## Given instruction
Reproduce the lines starting at the beginning and ending at the line containing "pyautogui.click(x=738, y=503)", substituting "dropdown menu" for "dropdown arrow" and leaving everything else unchanged.

## Material provided
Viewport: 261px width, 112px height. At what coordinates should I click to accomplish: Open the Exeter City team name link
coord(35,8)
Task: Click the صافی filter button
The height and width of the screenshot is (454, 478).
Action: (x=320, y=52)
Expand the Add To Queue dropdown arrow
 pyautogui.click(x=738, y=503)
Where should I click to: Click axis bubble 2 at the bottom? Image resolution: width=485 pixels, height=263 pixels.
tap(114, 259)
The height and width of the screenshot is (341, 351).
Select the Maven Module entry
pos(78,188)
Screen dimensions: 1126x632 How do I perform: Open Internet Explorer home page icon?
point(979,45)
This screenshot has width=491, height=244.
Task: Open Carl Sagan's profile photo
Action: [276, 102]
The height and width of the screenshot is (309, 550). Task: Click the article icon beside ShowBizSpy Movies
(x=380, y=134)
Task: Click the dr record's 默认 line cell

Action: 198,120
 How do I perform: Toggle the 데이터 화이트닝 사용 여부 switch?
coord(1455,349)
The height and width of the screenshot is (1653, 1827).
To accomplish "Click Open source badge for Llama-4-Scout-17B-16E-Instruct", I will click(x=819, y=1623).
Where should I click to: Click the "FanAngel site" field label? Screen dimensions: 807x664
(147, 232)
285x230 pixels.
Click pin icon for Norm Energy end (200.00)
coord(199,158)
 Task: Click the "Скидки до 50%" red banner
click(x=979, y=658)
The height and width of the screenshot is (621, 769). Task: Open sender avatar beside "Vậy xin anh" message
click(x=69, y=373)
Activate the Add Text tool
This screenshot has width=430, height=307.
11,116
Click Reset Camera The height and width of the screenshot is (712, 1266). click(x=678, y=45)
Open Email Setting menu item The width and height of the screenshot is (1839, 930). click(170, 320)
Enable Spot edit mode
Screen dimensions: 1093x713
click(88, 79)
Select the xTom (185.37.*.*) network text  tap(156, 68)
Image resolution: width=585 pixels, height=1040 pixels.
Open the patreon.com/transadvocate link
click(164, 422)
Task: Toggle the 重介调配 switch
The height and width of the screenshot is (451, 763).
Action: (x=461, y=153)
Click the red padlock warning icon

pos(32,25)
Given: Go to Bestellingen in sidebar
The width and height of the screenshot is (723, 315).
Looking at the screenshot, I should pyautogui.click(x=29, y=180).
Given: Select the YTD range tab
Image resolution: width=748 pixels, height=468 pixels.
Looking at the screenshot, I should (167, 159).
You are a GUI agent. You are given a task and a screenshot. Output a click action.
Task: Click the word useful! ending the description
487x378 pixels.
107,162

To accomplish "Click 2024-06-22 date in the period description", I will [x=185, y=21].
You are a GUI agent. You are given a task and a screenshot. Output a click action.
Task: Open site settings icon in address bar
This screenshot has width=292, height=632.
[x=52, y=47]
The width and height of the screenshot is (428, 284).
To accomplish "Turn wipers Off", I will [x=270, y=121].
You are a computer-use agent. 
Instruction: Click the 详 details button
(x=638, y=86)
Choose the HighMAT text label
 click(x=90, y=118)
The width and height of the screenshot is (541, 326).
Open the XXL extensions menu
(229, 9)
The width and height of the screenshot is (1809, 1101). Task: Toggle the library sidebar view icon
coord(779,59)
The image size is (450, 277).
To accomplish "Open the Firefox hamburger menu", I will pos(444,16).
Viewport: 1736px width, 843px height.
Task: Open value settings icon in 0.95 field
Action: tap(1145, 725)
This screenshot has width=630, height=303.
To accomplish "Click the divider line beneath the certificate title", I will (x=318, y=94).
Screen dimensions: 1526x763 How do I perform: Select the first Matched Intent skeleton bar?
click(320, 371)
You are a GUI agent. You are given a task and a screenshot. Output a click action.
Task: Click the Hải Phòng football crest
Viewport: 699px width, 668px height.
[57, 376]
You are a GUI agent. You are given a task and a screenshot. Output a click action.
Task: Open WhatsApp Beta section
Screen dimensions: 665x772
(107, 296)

## Solution to this problem
Viewport: 261px width, 112px height. At what coordinates should I click to accomplish: Open the Exeter City team name link
coord(35,8)
Task: Click the صافی filter button
The height and width of the screenshot is (454, 478).
Action: (x=320, y=52)
Expand the Add To Queue dropdown menu
 pyautogui.click(x=738, y=503)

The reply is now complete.